Sie ficken dich, deine Mutter und dein Vater.
Sie wollen es vielleicht nicht, aber sie tun es.
Sie füllen dich mit den Fehlern, die sie hatten
Und fügen Sie etwas mehr hinzu, nur für Sie.

Wenn dies der Fall ist, müssen wir uns möglicherweise daran erinnern, zu den Wurzeln des Leidens zurückzukehren und sie zu untersuchen. um zu versuchen, sie zu lösen. Dies lohnt sich oft, insbesondere wenn wir unseren Eltern nicht verzeihen können, dass sie uns Unrecht getan haben. Die Tatsache zu bedauern, dass wir ihnen nie vergeben haben oder uns schämen, weil wir immer noch die Menschen lieben, die uns gedemütigt und verletzt haben, kann eine tiefe Traumaquelle sein. Die einfache Möglichkeit besteht oft darin, zu versuchen, es zu vergessen.

Aber die Konfrontation mit den Erinnerungen kann uns helfen, weiterzumachen. Vielleicht ist es möglich, wie auch Larkin betonteSo sehr unsere Eltern uns auch Unrecht getan haben, sie wurden auch von ihren Eltern enttäuscht, die wiederum von ihren Eltern enttäuscht wurden. Dies rechtfertigt ihre Handlungen nicht.
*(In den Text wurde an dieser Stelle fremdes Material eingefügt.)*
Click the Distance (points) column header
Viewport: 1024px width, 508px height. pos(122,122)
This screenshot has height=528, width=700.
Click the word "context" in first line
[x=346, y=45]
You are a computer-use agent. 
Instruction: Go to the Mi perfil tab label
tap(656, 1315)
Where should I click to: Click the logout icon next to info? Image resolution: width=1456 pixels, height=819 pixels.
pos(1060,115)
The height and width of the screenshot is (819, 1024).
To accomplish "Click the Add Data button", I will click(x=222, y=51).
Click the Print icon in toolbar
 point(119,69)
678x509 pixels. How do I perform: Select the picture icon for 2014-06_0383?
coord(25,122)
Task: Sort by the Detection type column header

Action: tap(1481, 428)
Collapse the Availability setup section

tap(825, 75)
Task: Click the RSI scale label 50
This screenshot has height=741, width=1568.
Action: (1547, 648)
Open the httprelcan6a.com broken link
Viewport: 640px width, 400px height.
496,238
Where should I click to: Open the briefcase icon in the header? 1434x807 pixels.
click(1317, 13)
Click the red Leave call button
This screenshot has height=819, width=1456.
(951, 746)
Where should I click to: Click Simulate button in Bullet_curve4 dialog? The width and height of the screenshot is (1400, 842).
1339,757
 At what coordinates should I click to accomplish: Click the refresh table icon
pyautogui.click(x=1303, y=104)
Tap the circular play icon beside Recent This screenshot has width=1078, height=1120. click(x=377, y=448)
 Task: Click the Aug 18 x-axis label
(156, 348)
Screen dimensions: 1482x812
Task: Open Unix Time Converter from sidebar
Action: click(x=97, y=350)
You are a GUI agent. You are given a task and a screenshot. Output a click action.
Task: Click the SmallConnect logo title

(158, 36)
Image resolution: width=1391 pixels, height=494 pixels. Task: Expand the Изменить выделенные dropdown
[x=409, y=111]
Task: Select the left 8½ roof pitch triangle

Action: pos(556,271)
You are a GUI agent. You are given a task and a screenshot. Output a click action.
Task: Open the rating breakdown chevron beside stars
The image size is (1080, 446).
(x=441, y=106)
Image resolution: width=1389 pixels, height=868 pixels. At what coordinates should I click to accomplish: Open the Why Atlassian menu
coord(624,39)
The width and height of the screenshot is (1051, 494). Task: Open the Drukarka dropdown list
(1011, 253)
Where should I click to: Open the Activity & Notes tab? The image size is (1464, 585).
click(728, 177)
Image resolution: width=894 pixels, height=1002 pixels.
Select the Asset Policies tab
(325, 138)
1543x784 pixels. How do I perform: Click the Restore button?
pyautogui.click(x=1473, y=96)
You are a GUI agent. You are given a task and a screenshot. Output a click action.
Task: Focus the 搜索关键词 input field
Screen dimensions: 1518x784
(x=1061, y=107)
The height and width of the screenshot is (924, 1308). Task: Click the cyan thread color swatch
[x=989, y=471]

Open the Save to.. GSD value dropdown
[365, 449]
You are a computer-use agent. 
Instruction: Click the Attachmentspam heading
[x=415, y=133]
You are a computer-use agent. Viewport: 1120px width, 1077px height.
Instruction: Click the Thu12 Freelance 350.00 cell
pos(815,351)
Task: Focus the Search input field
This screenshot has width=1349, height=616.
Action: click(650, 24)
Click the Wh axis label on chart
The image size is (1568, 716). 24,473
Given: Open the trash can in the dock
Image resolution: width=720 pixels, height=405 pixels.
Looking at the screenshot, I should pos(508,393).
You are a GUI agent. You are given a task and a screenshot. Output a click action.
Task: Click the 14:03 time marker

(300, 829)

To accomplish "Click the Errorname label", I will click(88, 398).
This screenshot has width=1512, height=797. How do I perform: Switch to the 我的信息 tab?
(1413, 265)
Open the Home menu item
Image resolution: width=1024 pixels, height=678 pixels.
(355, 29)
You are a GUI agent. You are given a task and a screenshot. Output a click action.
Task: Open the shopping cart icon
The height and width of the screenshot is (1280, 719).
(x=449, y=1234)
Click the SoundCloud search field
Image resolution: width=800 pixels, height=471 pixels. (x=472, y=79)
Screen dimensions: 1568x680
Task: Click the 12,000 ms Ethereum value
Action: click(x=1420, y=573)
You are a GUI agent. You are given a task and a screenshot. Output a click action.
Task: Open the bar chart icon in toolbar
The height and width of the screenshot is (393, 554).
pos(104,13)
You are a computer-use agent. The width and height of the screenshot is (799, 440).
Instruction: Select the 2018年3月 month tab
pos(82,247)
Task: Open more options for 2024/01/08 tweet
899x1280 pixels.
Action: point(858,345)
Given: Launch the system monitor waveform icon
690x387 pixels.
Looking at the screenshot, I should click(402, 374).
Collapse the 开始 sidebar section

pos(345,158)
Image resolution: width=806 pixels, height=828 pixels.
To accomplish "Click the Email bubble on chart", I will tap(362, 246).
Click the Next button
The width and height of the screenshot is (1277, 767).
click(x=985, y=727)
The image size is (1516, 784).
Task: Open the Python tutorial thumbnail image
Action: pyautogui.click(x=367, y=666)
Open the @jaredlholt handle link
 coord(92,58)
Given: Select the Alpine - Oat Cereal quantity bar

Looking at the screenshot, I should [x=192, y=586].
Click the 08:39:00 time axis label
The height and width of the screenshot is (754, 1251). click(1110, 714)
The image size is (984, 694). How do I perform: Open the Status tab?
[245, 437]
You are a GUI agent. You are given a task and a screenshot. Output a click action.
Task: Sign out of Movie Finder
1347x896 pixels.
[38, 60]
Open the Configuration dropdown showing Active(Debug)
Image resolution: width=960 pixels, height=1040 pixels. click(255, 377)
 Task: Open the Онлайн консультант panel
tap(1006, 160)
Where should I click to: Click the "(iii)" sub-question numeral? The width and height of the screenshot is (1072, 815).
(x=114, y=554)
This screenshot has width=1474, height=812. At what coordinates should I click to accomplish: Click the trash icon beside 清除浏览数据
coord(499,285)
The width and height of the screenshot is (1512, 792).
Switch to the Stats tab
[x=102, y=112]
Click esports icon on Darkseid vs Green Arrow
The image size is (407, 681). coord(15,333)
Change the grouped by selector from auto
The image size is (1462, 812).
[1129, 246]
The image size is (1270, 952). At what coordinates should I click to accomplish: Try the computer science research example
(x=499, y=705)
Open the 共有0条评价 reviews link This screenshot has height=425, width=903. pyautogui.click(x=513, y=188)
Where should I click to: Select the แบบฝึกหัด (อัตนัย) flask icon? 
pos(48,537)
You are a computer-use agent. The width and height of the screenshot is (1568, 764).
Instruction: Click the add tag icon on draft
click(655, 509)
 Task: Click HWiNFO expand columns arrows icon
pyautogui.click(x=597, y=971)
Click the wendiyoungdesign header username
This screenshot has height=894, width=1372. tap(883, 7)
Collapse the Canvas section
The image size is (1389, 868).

Aber zu akzeptieren, dass sie zu einem gewissen Grad auch Opfer waren oder auch gute Eigenschaften hatten, kann ein Weg sein, einen dunklen Kreislauf zu durchbrechen - ein Weg, sich zu weigern, ein solches Verhalten zu erben.

Sich mit dunklen Erinnerungen auseinanderzusetzen und sie mit uns zu tragen, kann uns zu außergewöhnlichen Menschen machen. Und wenn wir unseren Eltern immer noch nicht vergeben können, könnte es uns zumindest helfen, zu akzeptieren, dass wir ihnen nicht vergeben können, wenn wir an sie denken. Und diese Akzeptanz kann unsere Erinnerungen weniger schmerzhaft machen - flüchtige, gelegentliche Gedanken statt unerbittlicher, hoch aufragender Wellen von Schmerz und Angst.

Gleiches gilt für Schuldgefühle. Sicher, wir hätten unseren Eltern alle mehr Liebe und Fürsorge zeigen können. Aber wahrscheinlich haben sie genau das gleiche Gefühl für ihre Eltern und haben daher immer verstanden, dass wir sie mehr geliebt haben, als wir sagen konnten. Es ist ein beruhigender Gedanke.

Letztendlich sind wir mit den Menschen verbunden, die uns hervorgebracht und erzogen haben (manchmal sind sie gleich, manchmal nicht).

Aber wir können wählen, wohin wir unseren Blick richten wollen. In der Tat würde ich argumentieren, dass wir gerade aufgrund der unausweichlichen Präsenz dieser Menschen mehr Freiheit haben, unsere Aufmerksamkeit anderswo nach außen zu lenken, wo immer sie gebraucht wird. Und wir können sicher sein, dass sie in irgendeiner Weise bei uns sein werden, egal welchen Weg wir wählen.